In 2012, Dr. Darren Brouwer, associate professor of chemistry, began to sample and analyze water in the Chedoke Creek with students in his analytical chemistry course. Together locating two main sources of contamination in the Chedoke Creek, Brouwer and his students found that cross connections between sanitary and storm sewers in residences on Hamilton’s mountain were to blame. Since their discovery, and subsequent presentations to the City of Hamilton, remediation efforts have been underway to reverse these improper connections, a necessary but lengthy and expensive process. Later in 2016, Brouwer partnered with Dr. Edward Berkelaar, department chair of chemistry, environmental studies and geography, to receive the study’s second Zylstra grant to fund continued research into the fecal contamination found in the watershed along the Chedoke Radial Trail.
“This project has taught me to appreciate the complexity of the world God created…I never truly understood how beautiful and intricate the world is until I started working on this research project.”
Berkelaar brought an added element of expertise to this project through his experience in trace element analysis. Together Brouwer and Berkelaar, supported by Redeemer’s Centre for Christian Scholarship Zylstra grant, have continued to sample the water throughout the Chedoke watershed, building a body of data on E. coli and coliform bacteria detected in the Chedoke Creek. This original scholarship, which serves to protect the health and safety of Hamilton residents, has entered an exciting new phase of research.
Today, Masozi Palata, a fourth-year Redeemer student, labours in the molecular biology lab under the direction of Dr. Sarah Reid-Yu to analyze the contamination in the watershed. With advancements in Redeemer’s lab equipment, and the help of bacteriodales—a fecal bacteria, the problem can be better understood. Bacteriodales live in the gut of animals and bear a unique genetic code depending which species is their host. Using a technique called polymerase chain reaction (PCR), Palata is isolating the segment of DNA that signals which species the bacterium is from, then amplifying it to identify which species the contamination is coming from.
Palata continues this research all while finishing off her final year at Redeemer. A health sciences pre-med major, Palata is set to graduate in the spring of 2020 and has ambitions either to pursue a career in medicine or to continue on to graduate studies in molecular biology for a career in research. She has been working as a research student with Brouwer and Berkelaar since the summer of 2018, both sampling water in the field and analyzing it in the lab, learning valuable hands-on research skills that she will be able to take with her into further studies or employment. “This project has taught me to appreciate the complexity of the world God created. In class, I have had the opportunity to learn about the concepts and theories behind why lab methods work. But I never truly understood how beautiful and intricate the world is until I started working on this research project,” shared Palata. “DNA is amazing, and it is only one part of God’s creation.
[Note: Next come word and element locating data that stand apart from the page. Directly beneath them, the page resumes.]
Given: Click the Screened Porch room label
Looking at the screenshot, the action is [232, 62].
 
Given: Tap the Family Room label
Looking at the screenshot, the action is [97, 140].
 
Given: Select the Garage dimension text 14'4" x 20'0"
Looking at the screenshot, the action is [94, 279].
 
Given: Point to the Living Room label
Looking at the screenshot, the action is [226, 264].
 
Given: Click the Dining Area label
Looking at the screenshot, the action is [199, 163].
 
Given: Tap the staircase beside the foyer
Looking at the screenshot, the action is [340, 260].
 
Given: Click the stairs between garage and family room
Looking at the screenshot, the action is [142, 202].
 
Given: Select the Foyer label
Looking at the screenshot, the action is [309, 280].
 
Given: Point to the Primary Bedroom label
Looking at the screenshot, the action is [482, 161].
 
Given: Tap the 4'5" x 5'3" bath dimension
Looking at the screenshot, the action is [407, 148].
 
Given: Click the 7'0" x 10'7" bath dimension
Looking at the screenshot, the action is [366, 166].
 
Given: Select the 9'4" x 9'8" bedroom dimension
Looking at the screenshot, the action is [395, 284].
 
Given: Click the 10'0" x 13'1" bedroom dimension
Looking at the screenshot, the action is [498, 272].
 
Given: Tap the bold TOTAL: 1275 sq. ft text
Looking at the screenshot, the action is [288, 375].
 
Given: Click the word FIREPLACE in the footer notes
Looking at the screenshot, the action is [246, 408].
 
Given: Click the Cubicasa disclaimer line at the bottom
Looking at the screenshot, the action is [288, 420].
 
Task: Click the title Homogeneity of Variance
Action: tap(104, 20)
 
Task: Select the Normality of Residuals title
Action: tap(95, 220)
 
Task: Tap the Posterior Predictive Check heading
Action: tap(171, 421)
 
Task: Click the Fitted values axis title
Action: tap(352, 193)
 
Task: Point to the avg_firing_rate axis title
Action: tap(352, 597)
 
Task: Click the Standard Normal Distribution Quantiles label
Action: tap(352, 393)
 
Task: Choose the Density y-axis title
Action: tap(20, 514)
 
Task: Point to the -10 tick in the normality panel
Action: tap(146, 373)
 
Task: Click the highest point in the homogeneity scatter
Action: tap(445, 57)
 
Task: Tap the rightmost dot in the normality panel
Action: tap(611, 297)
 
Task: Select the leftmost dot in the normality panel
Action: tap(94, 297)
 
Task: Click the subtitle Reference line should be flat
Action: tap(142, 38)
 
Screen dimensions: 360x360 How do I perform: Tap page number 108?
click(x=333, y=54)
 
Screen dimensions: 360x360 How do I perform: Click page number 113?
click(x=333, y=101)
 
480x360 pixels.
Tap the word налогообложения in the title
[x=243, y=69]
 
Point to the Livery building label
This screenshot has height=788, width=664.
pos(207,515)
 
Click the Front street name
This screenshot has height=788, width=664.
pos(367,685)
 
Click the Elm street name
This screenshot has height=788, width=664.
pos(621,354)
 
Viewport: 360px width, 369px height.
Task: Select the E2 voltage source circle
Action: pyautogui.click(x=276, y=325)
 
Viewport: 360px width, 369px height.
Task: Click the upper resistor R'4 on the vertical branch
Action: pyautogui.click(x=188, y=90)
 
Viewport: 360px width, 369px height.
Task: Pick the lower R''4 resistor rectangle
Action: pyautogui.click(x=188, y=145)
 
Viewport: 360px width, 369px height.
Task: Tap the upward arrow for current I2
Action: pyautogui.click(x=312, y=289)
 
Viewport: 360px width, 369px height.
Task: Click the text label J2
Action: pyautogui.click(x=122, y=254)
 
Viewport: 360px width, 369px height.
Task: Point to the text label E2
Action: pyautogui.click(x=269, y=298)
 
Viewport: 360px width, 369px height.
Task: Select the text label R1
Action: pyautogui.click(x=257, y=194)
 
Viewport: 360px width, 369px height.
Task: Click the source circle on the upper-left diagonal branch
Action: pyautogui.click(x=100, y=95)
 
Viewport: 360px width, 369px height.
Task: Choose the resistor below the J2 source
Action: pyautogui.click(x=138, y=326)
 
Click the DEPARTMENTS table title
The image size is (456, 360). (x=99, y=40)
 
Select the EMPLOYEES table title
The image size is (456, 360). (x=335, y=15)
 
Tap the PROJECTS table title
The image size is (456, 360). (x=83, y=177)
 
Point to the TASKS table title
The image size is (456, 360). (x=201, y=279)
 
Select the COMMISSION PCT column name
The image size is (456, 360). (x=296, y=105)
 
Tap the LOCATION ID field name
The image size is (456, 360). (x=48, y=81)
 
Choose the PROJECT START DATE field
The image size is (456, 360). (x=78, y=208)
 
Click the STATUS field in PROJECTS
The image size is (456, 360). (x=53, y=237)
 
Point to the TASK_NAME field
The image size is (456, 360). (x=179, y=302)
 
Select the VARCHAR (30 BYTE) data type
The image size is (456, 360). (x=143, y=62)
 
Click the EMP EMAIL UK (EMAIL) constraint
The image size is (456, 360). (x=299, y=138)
It is incredible that God created this molecule that encodes the entire makeup of an organism and that he allowed humans the privilege of being able to know him through studying it.”
Palata’s PCR work has resulted in discoveries both expected and unexpected. Expected and confirmed was the presence of human fecal contamination at two sample sites along the Chedoke Radial Trail consistent with the known residential sewer cross connections that the City is working to fix. Unexpected was the presence of canine fecal contamination at each site she sampled, all of which were above the point where the sewer system leak occurred. “This was a surprising finding,” explained Palata, “as it was previously thought that the main source of contamination in this region of the watershed was human sewage. This shows the value of using PCR to investigate which species are causing fecal contamination. Without performing this test, I would not have known that fecal contamination from dogs was an issue.”
The work of Brouwer, Berkelaar, Reid-Yu and students like Masozi Palata continues to make a positive impact in the Chedoke Creek and the city of Hamilton. While issues of sewage pollution in our watersheds can raise alarm, Redeemer’s research has led to remediation efforts to clean up the Chedoke’s waters, and we now know that part of the solution is in the hands of Hamilton residents. Cleaning up and disposing of pet waste while walking along the Chedoke Radial Trail may reduce or even eliminate the presence of canine fecal contamination throughout the watershed. This research is preliminary and there is much work still to be done in studying the watershed, but it has already uncovered important data and provided new opportunities for residents and the City to care for God’s creation.